- **QUOTED PASSAGE**
Building Bitrise’s context-aware, browser-integrated AI copilot that keeps engineers in control

Note: This article is the second in this series. 🎉 Check out the first one here: Why we ditched frontier AI agents and built our own.

Improving the Bitrise dev experience with a powerful AI copilot

Almost every product has an AI-based chatbot now. At Bitrise, we wanted to go one better and bring our users something truly useful: a powerful AI assistant that acts as your co-pilot, speeding up tedious tasks and helping you quickly pinpoint bottlenecks and redundancies.

Our AI assistant can handle broad, open-ended questions: for example, you could ask it “How can I help my engineering team build faster?” The assistant knows the Bitrise platform and your account context inside out, and you can also grant it control over your browser tab. With this access, your assistant can quickly identify bottlenecks, navigate to the right page, show you the results, and suggest steps to boost your team’s productivity.

- **EXERCISE REQUIREMENTS**
Reproduce in full, word for word, the text about Bitrise's AI copilot. The rows here have no connection to the text.

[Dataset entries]
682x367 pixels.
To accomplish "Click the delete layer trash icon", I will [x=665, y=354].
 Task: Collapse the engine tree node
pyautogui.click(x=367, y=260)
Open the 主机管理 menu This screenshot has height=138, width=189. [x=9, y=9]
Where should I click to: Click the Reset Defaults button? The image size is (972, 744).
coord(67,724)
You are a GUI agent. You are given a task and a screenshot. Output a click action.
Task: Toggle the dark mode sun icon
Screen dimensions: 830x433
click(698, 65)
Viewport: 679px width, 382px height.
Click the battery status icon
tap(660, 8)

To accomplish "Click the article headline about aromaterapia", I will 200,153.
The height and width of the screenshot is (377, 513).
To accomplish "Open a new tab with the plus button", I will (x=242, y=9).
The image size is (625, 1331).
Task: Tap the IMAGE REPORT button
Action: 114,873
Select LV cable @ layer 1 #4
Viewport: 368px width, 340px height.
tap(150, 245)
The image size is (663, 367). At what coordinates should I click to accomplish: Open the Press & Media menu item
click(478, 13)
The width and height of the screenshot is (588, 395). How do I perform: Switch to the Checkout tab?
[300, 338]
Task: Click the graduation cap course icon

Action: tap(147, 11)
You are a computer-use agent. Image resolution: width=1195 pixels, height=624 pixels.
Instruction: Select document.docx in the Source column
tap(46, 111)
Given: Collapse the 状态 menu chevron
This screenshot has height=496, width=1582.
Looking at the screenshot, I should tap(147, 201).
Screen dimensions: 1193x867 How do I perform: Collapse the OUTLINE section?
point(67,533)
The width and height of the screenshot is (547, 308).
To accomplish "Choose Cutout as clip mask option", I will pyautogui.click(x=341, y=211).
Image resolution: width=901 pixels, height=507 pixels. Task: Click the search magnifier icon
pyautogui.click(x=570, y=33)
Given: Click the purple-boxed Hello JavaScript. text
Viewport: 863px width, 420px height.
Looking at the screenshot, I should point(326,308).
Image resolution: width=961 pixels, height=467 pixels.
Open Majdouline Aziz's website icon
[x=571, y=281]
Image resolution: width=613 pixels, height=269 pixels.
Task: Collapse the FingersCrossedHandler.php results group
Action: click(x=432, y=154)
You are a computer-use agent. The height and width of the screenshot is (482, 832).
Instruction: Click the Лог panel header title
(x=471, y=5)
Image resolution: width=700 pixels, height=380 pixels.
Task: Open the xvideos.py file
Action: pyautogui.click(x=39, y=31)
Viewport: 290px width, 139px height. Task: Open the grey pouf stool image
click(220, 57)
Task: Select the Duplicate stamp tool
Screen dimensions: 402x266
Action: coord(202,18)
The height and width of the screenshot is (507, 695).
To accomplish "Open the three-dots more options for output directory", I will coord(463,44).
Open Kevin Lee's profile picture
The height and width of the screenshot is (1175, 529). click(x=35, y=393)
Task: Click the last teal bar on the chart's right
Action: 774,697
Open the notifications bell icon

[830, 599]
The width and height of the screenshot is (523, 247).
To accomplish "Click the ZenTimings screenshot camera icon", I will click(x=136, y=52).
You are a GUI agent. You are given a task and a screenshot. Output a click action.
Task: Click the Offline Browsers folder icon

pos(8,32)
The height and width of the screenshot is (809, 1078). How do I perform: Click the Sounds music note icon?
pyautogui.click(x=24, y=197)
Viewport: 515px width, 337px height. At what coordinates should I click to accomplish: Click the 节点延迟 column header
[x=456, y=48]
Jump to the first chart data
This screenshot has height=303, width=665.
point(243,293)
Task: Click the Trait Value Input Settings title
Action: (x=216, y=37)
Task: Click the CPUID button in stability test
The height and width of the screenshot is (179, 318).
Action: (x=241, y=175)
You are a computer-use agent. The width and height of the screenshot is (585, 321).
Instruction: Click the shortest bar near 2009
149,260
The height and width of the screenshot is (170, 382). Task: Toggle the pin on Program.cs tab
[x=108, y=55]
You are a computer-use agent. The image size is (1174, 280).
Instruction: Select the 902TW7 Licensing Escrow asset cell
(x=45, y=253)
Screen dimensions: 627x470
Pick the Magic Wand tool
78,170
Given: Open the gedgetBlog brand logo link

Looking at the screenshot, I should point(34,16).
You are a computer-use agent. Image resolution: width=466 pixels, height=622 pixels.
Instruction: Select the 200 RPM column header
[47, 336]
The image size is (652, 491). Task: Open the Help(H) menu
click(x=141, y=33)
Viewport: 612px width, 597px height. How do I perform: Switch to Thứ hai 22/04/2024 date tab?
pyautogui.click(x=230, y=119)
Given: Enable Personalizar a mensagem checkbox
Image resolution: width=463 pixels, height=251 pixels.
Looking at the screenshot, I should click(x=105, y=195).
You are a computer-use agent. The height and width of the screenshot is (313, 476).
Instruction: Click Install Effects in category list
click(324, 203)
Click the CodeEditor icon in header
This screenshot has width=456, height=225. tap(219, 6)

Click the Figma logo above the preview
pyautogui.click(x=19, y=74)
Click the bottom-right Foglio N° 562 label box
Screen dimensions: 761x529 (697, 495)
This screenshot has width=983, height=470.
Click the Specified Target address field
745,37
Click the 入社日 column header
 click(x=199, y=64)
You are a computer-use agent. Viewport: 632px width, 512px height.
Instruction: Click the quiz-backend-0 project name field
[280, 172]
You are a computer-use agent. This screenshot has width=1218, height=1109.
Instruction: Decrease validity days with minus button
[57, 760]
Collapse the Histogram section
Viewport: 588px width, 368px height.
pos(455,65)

- **OUTPUT**
Building Bitrise’s context-aware, browser-integrated AI copilot that keeps engineers in control

Note: This article is the second in this series. 🎉 Check out the first one here: Why we ditched frontier AI agents and built our own.

Improving the Bitrise dev experience with a powerful AI copilot

Almost every product has an AI-based chatbot now. At Bitrise, we wanted to go one better and bring our users something truly useful: a powerful AI assistant that acts as your co-pilot, speeding up tedious tasks and helping you quickly pinpoint bottlenecks and redundancies.

Our AI assistant can handle broad, open-ended questions: for example, you could ask it “How can I help my engineering team build faster?” The assistant knows the Bitrise platform and your account context inside out, and you can also grant it control over your browser tab. With this access, your assistant can quickly identify bottlenecks, navigate to the right page, show you the results, and suggest steps to boost your team’s productivity.